Accessoirement, c’est toujours bien sympa, Huck. De grosses ficelles, une caractérisation à la truelle, mais toujours des ellipses et des cuts super efficaces, un sens de la mise en scène épatant, et au final une histoire attachante. Rien de génial, beaucoup de facilité, mais une lecture bien agréable (Albuquerque y est pour beaucoup).

Trouvé le TPB hier, ce qui m’a permis de lire la fin de la mini.
C’est très sympa.
Albuquerque assure comme un beau diable, avec des compositions splendides, usant par exemple d’un procédé très eisnerien consistant à dessiner une partie seulement d’un décor afin de spatialiser le personnage et de mettre en valeur son action et ses mouvements.

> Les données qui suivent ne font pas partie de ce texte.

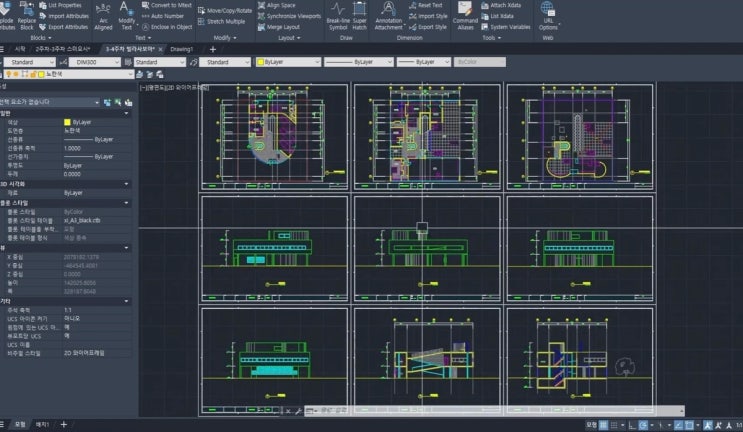Open the Command Aliases editor
The image size is (743, 432).
(465, 16)
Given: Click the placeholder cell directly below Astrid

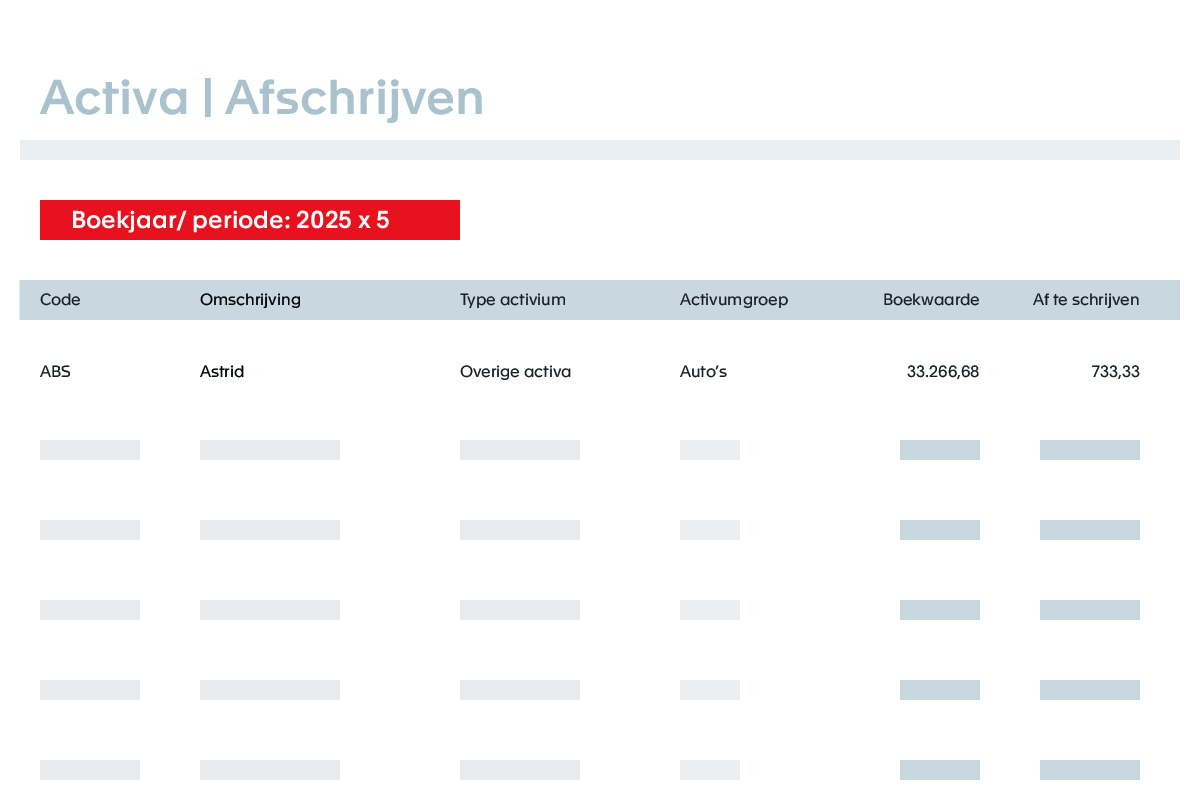Looking at the screenshot, I should (270, 450).
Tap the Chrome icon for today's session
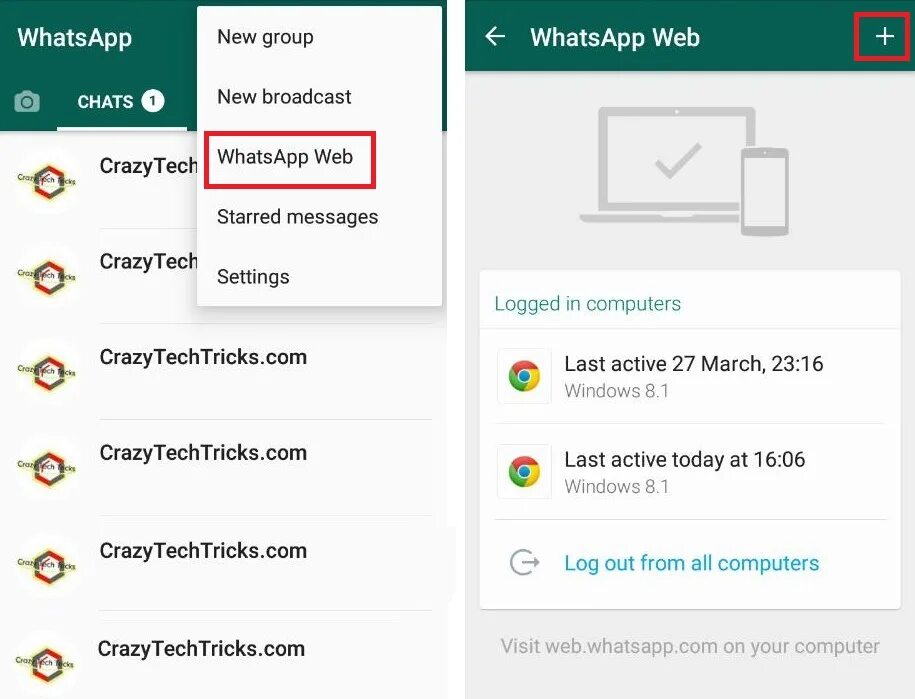 (x=524, y=471)
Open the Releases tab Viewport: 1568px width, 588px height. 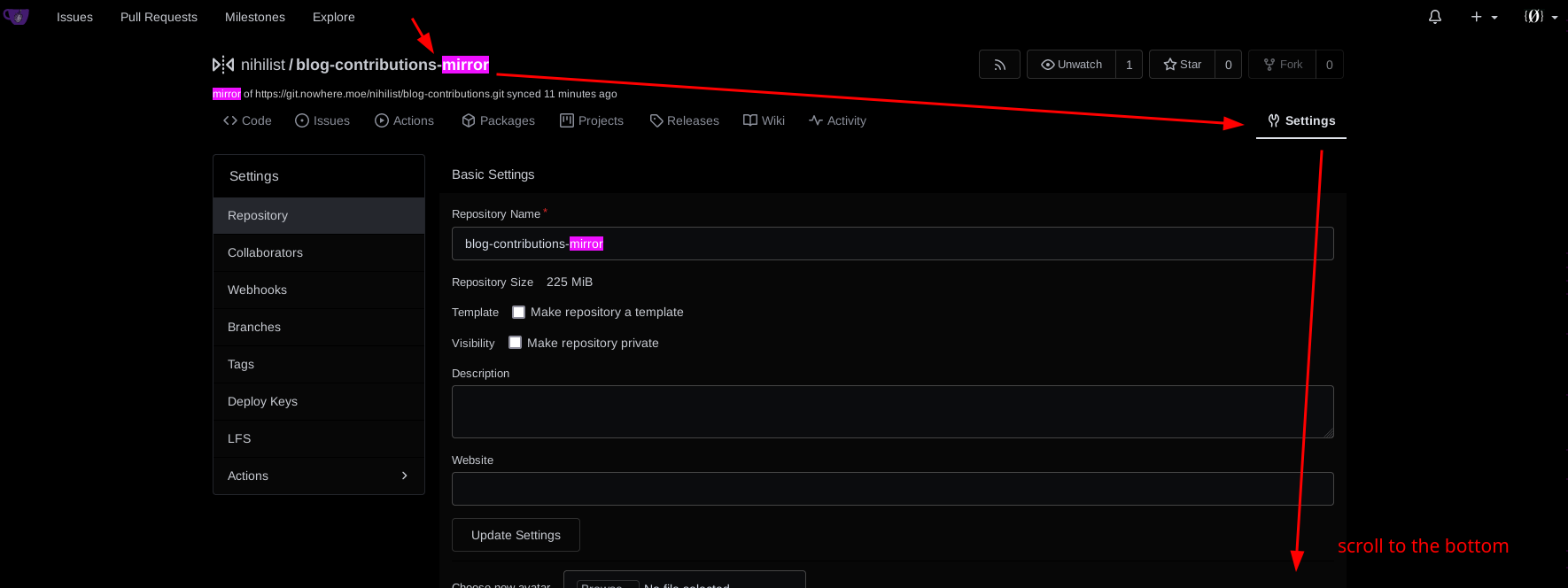point(684,120)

Question scénario, je trouve la fin un peu convenue (mettons, les deux derniers épisodes). En fait, l’ensemble du projet aura consisté à exploiter un angle surprenant éclairant un thème déjà vu. Ce qui fait qu’en cours de route, certaines idées (et certaines formes de suspense) sont abandonnées. Par exemple, au milieu de l’histoire, Huck se retrouve médiatisé, pour faire court. On aurait donc pu s’attendre à une fable sur la célébrité et sur la corruption qui l’accompagne, mais en fait, non, Millar préfère développer les « origines » du personnage.
Alors tout cela est bien troussé et ingénieux, c’est bien rythmé et assez bien caractérisé, et ça contient en soi une réflexion sur le super-héros, mais comme beaucoup de produits millariens récents, c’est assez léger. Très agréable, mais léger.